The second Nyquist criterion is not fulfilled.


Solution

(1)  The following diagram shows the spectrum  (the index  "Per"  here stands for  "Periodic Continuation"):

Illustration of the first Nyquist criterion
$$G_{\rm Per}(f) = \sum_{k = -\infty}^{+\infty} G(f - \frac{k}{T} ) \hspace{0.05cm}.$$
  • The indexing variable  $k = 0$  indicates the original spectral function  $G(f)$.  This is filled in gray.
  • The spectrum shifted to the right by the value  $1/T = 10\, \rm kHz$  belongs to  $k = 1$  and is marked in green,  while  $k = -1$  leads to the function highlighted in yellow.
  • The red and blue areas mark the contributions of the indexing variables  $k = 2$  and  $k = - 2$.

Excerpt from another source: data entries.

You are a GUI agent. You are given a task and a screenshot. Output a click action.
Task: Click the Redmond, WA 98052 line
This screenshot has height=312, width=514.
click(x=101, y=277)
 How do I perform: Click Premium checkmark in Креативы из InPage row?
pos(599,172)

It can be seen that  $G_{\rm Per}(f)$  is constant.  From this it follows that the first Nyquist criterion is fulfilled   ⇒   solution 1  is correct.

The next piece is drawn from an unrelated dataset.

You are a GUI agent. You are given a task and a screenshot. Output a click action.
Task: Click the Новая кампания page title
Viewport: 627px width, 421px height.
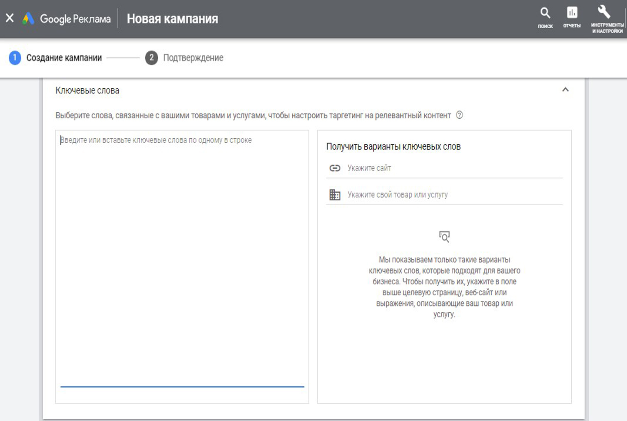pyautogui.click(x=172, y=19)
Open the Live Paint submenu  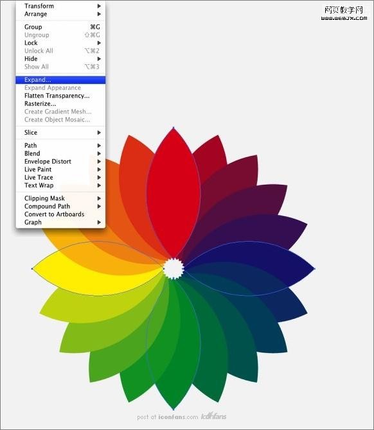point(60,169)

(2)  Due to the Fourier integrals the following relation holds:

$$g(t=0) = \int_{-\infty}^{\infty}G(f) \,{\rm d} f = A \cdot ( 2\,{\rm kHz}+6\,{\rm kHz}+2\,{\rm kHz})= A \cdot 10\,{\rm kHz}$$
$$\Rightarrow \hspace{0.3cm}A = \frac{g(t=0)}{10\,{\rm kHz}} = \frac{2\,{\rm V}}{10\,{\rm kHz}} \hspace{0.1cm}\underline {= 0.2 \, {\rm mV/Hz}} \hspace{0.05cm}.$$


(3)  Let  $g(t) = g_{1}(t) +g_{2}(t)$,  where

  • $g_{1}(t)$  contains the spectral components in the interval $\pm 3 \, \rm kHz$  and
  • $g_{2}(t)$  those between $13 \, \rm kHz$ and $15 \, \rm kHz$  (and between  $-13 \, \rm kHz$  and  $-15 \, \rm kHz$).

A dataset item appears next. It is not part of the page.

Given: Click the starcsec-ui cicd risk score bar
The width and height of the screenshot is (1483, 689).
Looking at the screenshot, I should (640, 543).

With the Fourier correspondence given,  the two components are:

$$g_1(t) \ = \ A \cdot 6\,{\rm kHz} \cdot {\rm si}(\pi \cdot 6\,{\rm kHz} \cdot t) \hspace{0.05cm},$$
$$g_2(t) \ = \ A \cdot 2\,{\rm kHz} \cdot{\rm si}(\pi \cdot 2\,{\rm kHz} \cdot t) \cdot 2 \cdot {\rm cos}(2 \pi \cdot 14\,{\rm kHz} \cdot t) \hspace{0.05cm}.$$

The second equation follows from the relation:

$$G_2(f) = \left[ \delta(f + 14\,{\rm kHz}) + \delta(f - 14\,{\rm kHz})\right] \star \left\{ \begin{array}{c} A \\ 0 \\\end{array} \right.\quad \begin{array}{*{1}c} {\rm{for}}\hspace{0.15cm}|f| < 1\,{\rm kHz} \hspace{0.05cm}, \\ {\rm{for}}\hspace{0.15cm}|f| > 1\,{\rm kHz} \hspace{0.05cm}. \\ \end{array}$$

The bottom diagram shows the numerically determined time history  $g(t)$.  For the time  $t = T = 0.1\, \rm ms$  (yellow square)  we get:

$$g_2(t = T ) = 2A \cdot 2\,{\rm kHz} \cdot {\rm si}(0.2 \cdot \pi)\cdot \cos (2.8 \cdot \pi) = \frac{ A \cdot 4\,{\rm kHz}}{0.2 \cdot \pi}\cdot {\rm sin}(0.2 \cdot \pi )\cdot\cos (0.8 \cdot \pi) = \frac{ A \cdot 10\,{\rm kHz}}{ \pi}\cdot [{\rm sin}(-0.6 \cdot \pi)+ {\rm sin}(\pi)] $$
Higher frequency Nyquist pulse
$$\Rightarrow \hspace{0.3cm} g_2(t = T ) = -\frac{ A \cdot 10\,{\rm kHz}}{ \pi}\cdot {\rm sin}(0.6 \cdot \pi).$$

For the first component  $g_1(t)$,  at time  $t = T$:

$$g_1(t = T ) = A \cdot 6\,{\rm kHz} \cdot {\rm sinc}(0.6 )$$
$$\Rightarrow \hspace{0.3cm}g_1(t = T ) = \frac{ A \cdot 6\,{\rm kHz}}{0.6 \cdot \pi}\cdot {\rm sin}(0.6 \cdot \pi )$$
$$\Rightarrow \hspace{0.3cm}g_1(t = T ) = - g_2(t = T )$$
$$\Rightarrow \hspace{0.3cm} g(t = T ) = g_1(t = T ) + g_2(t = T )\hspace{0.1cm}\underline {= 0 } \hspace{0.05cm}.$$

This result is not surprising because of the Nyquist property.
(4)  For $t = 2.5 T$ (green square), the following partial results are obtained:

$$g_1(t = 2.5 T ) = A \cdot 6\,{\rm kHz} \cdot {\rm si}(1.5 \cdot \pi )= \frac{ A \cdot 6\,{\rm kHz}}{1.5 \cdot \pi}\cdot {\rm sin}(1.5 \cdot \pi )= - \frac{ A \cdot 4\,{\rm kHz}}{ \pi}\hspace{0.05cm},$$
$$g_2(t = 2.5 T ) = 2A \cdot 2\,{\rm kHz} \cdot {\rm si}(0.5 \cdot \pi )\cdot \cos (7 \cdot \pi)=- \frac{ A \cdot 8\,{\rm kHz}}{ \pi} $$
$$\Rightarrow \hspace{0.3cm} g(t = 2.5 T ) = g_1(t = 2.5 T ) +g_2(t = 2.5 T ) = - \frac{ A \cdot 12\,{\rm kHz}}{ \pi} \hspace{0.05cm}.$$

Considering  $g(t = 0) = A \cdot 10 \ \rm kHz$,  we get:

$$\frac{g(t = 2.5 T )}{g(t = 0)} = -\frac{ 1.2}{ \pi} \hspace{0.1cm}\underline {= -0.382 } \hspace{0.05cm}.$$


(5)  The second Nyquist criterion states that the Nyquist pulse  $g(t)$  has zero crossings at $\pm 1.5T, \pm 2.5T, \pm 3.5T, ...$

  • According to the result from  (4)  this condition is not fulfilled here.  Therefore solution 2 is correct.